Segment Start: Data

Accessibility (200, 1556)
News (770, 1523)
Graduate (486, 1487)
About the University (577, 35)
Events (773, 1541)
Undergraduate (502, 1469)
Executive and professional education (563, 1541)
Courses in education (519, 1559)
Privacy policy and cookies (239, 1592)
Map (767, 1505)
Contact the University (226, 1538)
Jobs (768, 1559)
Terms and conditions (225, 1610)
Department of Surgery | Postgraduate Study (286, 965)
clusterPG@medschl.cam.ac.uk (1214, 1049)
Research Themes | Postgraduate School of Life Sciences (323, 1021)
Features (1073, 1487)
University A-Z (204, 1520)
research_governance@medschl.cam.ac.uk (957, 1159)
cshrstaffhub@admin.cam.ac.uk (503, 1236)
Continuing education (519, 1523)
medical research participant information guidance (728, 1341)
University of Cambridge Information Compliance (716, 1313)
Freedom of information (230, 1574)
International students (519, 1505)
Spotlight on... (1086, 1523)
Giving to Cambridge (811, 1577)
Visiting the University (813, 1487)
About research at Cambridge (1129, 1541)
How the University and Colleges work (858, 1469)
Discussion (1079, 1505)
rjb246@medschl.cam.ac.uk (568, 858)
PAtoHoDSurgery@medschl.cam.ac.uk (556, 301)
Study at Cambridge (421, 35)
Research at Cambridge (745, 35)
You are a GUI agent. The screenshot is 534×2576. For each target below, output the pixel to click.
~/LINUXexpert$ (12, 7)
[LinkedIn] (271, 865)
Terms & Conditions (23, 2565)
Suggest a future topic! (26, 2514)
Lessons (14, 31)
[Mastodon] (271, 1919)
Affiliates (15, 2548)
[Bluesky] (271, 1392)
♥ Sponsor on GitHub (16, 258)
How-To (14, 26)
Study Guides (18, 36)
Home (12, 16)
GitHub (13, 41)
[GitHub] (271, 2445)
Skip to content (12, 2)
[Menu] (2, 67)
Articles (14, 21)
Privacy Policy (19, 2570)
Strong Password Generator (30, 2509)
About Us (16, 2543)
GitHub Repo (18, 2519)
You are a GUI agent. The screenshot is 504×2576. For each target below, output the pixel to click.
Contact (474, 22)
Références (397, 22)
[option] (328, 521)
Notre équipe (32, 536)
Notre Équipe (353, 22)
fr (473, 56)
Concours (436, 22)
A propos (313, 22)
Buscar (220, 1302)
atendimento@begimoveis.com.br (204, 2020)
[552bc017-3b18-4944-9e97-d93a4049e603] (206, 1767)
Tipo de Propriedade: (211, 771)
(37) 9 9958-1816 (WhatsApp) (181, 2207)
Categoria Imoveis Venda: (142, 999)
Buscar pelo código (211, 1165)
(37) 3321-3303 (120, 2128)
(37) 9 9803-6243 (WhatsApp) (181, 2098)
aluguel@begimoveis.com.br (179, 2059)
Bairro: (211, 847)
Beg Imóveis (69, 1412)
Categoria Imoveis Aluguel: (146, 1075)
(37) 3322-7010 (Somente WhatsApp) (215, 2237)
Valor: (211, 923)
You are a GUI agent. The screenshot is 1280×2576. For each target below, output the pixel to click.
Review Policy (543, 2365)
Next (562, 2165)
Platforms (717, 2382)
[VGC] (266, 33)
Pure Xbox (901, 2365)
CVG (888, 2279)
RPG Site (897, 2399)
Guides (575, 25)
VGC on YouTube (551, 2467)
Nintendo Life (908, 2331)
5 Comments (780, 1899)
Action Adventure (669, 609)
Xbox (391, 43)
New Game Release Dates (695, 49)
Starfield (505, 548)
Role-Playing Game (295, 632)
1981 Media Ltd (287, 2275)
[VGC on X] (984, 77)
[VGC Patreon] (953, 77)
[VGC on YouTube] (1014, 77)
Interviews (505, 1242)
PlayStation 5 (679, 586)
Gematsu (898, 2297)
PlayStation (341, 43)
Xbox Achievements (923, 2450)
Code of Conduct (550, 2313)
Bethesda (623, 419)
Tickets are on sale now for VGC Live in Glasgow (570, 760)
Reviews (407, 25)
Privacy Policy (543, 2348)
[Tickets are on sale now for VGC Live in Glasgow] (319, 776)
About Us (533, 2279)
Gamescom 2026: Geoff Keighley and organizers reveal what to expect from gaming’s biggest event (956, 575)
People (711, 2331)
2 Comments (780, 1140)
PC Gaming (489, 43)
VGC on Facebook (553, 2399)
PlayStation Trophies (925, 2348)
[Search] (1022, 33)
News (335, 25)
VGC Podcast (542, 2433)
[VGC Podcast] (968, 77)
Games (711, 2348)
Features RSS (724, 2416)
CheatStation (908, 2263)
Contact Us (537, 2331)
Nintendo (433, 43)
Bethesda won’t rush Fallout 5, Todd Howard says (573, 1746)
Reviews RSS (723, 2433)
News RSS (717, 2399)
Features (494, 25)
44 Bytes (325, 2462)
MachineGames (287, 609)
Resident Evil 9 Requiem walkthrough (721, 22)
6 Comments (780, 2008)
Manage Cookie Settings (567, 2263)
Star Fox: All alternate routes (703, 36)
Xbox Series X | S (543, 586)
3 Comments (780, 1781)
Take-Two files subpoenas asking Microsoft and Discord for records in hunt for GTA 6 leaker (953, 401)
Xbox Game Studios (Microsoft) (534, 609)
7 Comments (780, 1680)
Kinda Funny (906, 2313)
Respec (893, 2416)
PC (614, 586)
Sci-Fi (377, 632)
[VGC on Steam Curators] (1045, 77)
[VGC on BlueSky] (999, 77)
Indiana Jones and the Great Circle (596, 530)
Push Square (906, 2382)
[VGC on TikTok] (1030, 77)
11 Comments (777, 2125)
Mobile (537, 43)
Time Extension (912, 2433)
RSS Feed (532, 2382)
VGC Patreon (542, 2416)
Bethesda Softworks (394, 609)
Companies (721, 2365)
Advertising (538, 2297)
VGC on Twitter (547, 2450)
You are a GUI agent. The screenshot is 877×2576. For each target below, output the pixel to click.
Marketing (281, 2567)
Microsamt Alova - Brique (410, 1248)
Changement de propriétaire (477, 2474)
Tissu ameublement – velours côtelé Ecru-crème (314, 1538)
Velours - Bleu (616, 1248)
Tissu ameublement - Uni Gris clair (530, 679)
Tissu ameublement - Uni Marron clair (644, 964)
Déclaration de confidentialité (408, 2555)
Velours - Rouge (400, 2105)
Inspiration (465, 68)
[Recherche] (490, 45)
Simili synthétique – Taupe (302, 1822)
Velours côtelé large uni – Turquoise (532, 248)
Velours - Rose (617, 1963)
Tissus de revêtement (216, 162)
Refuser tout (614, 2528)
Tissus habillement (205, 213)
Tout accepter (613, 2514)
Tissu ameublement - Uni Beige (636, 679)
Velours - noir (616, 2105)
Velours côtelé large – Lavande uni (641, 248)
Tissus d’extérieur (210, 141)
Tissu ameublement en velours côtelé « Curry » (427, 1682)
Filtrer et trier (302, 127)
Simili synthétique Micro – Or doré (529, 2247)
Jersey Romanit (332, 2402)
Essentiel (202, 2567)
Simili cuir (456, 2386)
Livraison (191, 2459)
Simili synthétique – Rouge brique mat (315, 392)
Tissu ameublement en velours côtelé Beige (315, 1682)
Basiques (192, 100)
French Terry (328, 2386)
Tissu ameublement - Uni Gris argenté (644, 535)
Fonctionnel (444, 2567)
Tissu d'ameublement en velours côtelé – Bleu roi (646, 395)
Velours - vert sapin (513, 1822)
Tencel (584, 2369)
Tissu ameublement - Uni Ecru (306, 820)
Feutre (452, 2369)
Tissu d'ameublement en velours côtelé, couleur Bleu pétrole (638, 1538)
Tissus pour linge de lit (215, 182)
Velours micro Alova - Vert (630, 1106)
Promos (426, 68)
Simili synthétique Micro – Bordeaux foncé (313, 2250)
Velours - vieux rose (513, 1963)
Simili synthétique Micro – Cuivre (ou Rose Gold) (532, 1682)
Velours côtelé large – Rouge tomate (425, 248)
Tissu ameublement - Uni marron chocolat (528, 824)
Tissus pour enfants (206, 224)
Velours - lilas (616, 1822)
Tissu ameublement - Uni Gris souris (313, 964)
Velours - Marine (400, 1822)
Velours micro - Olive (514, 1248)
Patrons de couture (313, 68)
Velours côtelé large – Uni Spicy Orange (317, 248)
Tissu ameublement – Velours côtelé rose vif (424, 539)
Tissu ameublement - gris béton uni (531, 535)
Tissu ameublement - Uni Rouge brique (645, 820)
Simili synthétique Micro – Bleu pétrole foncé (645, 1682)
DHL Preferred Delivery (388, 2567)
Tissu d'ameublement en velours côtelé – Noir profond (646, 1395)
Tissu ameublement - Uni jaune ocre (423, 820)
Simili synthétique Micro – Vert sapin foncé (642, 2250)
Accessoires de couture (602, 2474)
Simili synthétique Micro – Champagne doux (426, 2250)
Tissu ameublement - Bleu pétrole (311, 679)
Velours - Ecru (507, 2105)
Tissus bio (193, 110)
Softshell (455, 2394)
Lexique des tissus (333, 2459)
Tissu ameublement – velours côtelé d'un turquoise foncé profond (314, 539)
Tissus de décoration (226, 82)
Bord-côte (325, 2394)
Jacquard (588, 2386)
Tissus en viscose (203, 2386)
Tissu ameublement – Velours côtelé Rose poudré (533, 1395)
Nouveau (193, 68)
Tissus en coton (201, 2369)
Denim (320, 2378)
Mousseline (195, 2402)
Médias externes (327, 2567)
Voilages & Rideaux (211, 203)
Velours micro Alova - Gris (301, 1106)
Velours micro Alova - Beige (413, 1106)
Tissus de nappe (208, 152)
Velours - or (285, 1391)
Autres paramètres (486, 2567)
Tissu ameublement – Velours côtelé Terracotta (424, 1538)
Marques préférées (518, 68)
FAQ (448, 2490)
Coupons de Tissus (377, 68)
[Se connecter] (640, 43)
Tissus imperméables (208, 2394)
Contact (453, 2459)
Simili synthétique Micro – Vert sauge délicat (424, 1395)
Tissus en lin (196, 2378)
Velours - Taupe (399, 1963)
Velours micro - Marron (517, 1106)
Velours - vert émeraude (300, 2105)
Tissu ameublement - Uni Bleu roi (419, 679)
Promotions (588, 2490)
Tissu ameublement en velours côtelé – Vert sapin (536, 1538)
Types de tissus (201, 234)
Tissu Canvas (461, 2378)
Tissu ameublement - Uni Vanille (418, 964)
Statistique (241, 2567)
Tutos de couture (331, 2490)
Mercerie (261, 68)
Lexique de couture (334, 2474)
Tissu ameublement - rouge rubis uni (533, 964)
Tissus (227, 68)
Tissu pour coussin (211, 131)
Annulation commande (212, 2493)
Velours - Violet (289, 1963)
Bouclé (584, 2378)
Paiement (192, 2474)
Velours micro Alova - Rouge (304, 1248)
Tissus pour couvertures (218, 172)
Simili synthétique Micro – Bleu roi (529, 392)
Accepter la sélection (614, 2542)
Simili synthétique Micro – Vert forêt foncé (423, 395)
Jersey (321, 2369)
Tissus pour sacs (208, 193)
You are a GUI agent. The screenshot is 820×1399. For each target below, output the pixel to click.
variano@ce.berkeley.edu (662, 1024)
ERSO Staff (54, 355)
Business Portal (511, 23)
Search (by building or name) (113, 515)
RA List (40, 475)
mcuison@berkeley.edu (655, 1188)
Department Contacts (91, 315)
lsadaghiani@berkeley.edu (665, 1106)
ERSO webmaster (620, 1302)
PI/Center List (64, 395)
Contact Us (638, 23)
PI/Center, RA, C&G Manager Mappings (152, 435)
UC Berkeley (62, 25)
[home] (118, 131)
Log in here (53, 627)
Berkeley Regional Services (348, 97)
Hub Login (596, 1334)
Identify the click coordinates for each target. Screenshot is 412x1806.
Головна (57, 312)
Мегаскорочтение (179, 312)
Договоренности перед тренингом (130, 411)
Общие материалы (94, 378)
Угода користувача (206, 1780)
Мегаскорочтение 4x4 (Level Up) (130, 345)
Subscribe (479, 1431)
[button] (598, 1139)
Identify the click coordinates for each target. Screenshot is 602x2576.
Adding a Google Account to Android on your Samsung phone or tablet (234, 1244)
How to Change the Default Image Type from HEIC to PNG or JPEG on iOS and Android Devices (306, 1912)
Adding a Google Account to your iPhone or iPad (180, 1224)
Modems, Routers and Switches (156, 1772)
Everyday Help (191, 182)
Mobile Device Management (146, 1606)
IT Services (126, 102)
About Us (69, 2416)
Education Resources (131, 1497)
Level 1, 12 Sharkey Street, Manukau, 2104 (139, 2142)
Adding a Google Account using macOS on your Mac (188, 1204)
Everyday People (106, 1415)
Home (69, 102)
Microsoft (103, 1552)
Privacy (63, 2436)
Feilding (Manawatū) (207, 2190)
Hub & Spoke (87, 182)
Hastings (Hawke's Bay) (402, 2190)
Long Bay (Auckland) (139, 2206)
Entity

Segment End: Data

**Problem description**
An exact copy of the lines above, from the one containing "Hub Login (596, 1334)" through the one containing "[button] (598, 1139)", is the whole of the answer.

**Answer for this exercise**
Hub Login (596, 1334)
Identify the click coordinates for each target. Screenshot is 412x1806.
Головна (57, 312)
Мегаскорочтение (179, 312)
Договоренности перед тренингом (130, 411)
Общие материалы (94, 378)
Угода користувача (206, 1780)
Мегаскорочтение 4x4 (Level Up) (130, 345)
Subscribe (479, 1431)
[button] (598, 1139)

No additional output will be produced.